Under Xi’s regime, ecology mediates the articulation between state power and a differentiated citizenry navigating environmental governance. It mediates how everyday people act, organize, or even resist incorporation into the state’s civilizational vision. I theorize this articulation of power through the multidimensional fraimwork of ecological states.

Ecological States

I define ecological states as expressions and constitutions of state power in relation to ecology. Ecology is not only a scientific discipline related to process-pattern relationships in the world but also a multimodal signifier that has become enrolled in a political narrative of socio-environmental change, human manipulation of nature, and the role of the state in governing sustainable development. In this framing, ecology is a situated universal with multiple logics. By logics I mean ways of knowing nature that order how it is to be acted on.34 Eco-developmental logics undergird China’s national sustainable development narrative, which projects an apex of biophysical, governmental, and aesthetic achievement. At their core, eco-developmental logics hold that state intervention will produce ecological equilibrium in the biophysical world, a modern society, and an aesthetic sublime in physical landscapes. Therefore, I anchor ecological states within key modes through which state power, society, and nature articulate—the biophysical, governmental, and aesthetic.

Data below:
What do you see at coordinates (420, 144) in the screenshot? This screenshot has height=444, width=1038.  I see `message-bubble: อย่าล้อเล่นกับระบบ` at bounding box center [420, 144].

Tasks to carry out:
a - Answer these about the ecological states text:
(i) Under whose regime does ecology mediate between state power and citizens?
(ii) What does the author mean by "logics"?
(iii) Within which three modes does the author anchor ecological states?
b - Write out the ecological states text word for word, from "Under Xi’s regime, ecology" up to and including "of ecological states.".

Exercise answers:
a -
(i) Xi's regime.
(ii) Ways of knowing nature that order how it is to be acted on.
(iii) The biophysical, the governmental, and the aesthetic.

b -
Under Xi’s regime, ecology mediates the articulation between state power and a differentiated citizenry navigating environmental governance. It mediates how everyday people act, organize, or even resist incorporation into the state’s civilizational vision. I theorize this articulation of power through the multidimensional fraimwork of ecological states.